Danielle: Maybe it’s a protective mechanism in the same way that I think about myself as a crafter. It makes me release a lot of pressure that I think if I considered myself an artist, I would put on myself. I could be wrong, but it’s my perception that art is a lot more serious. I’m not that serious. I see my work as products as opposed to art pieces. I treat them like art. I make sure they’re archival, and I want them to be beautiful. But I don’t treat my work like this is going to end up in MOMA one day. It has to be accessible. I want people to be able to connect with it. If I put myself in a fine artist category, I would maybe be catering to a different audience. But even the fact that I’m thinking of catering to a market is an advertising brain.
Grace: Yes, it’s definitely a distinct way of thinking. I’m sure when and where your work took off plays a role there, too.
Danielle: Yes, completely. It’s a very much on-the-ground, creative audience connection as opposed to being affirmed by a gallery or a school or a collector. That becomes an upper echelon kind of thing. I feel like I’m on the ground. I’m with the audience.
Grace: You’re creating for different people.
Danielle: I’m also quite intimated by the art world. Maybe that is part of it, as well. It’s a different realm and a different way of thinking. It’s not necessarily my default way of thinking. It feels like it demands a certain seriousness, or at least historically it has demanded a seriousness, that I don’t know if I embody yet. I might when I’m older.
Grace: When you’re working then, you start with a black-and-white photo?
Danielle: Yes. Ideally, I’ll use a black-and-white photo. I’ve also started trying to take the image farther away from the photograph, so I’ll do digital drawings. I’ve just started a couple of months ago with an iPad Pro. I use that photograph and do digital drawings. I work from that as my basis, black-and-white photos or layered drawings with pens on tracing paper. I’m always trying to remove myself from the idea of the perfect image, and it being right or wrong.
Grace: How do you choose the subject matter? Do they come from knowing your audience or is it more personal to you?

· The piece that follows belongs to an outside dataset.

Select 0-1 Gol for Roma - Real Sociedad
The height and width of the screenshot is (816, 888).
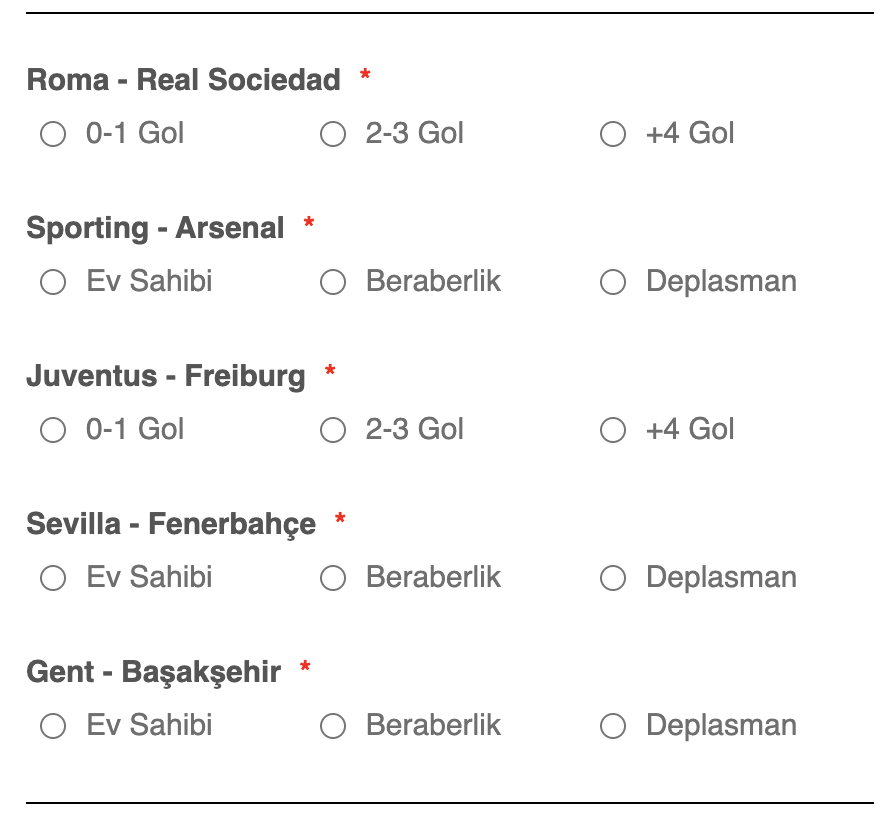pos(53,134)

Danielle: It’s personal. It’ll either be dictated by something I’ve seen and love—I really want to do a Queen Latifa portrait because her song “Unity” has been stuck in my head for two months—or the surface will dictate the medium. I’ll really want to work on a piece of metal, but it’s limited in terms of how much detail I can get onto it, so I’ll do something more floral or abstract.
My friend the other day was like, “Have you been watching Bob Ross at all?” and I’m like, “of course I haven’t been watching Bob Ross.” She said, “it is the most relaxing thing. Just put it on and watch it.” I did it, and I had the best night of my life watching Bob paint. It’s things like that that end up happening.
I often choose the opposite of what I’ve just finished. If I’ve been working on a portrait, I don’t want to do another portrait. So I’ll do a flower. I very much like to jump around from subject to subject.
Grace: Can you talk about where the tennis rackets came from initially?
Danielle: I wish I had this moment of absolute genius, but a friend saw this heart that was woven around and was just wrapped with wool. I’m slightly competitive, and I was like that’s cool but I can do it better. I went to get a racket from the market that Saturday. That was it. It wasn’t my moment of genius. It was my moment of competitiveness.
Grace: What projects have you been wanting to work on? Is there something that you haven’t quite figured out how to do yet?
Danielle: I would love to do a really beautiful window display. I’d like to do more three-dimensional work, like installations. There really isn’t any material that I haven’t worked on that I want to, just more things I want to get better at. I’ve done stuff on scrap metal, like big flowers and portraits, but now I want to do more detailed versions of that. I really just want to get better at what I know and see how that grows. The new stuff will come from that process.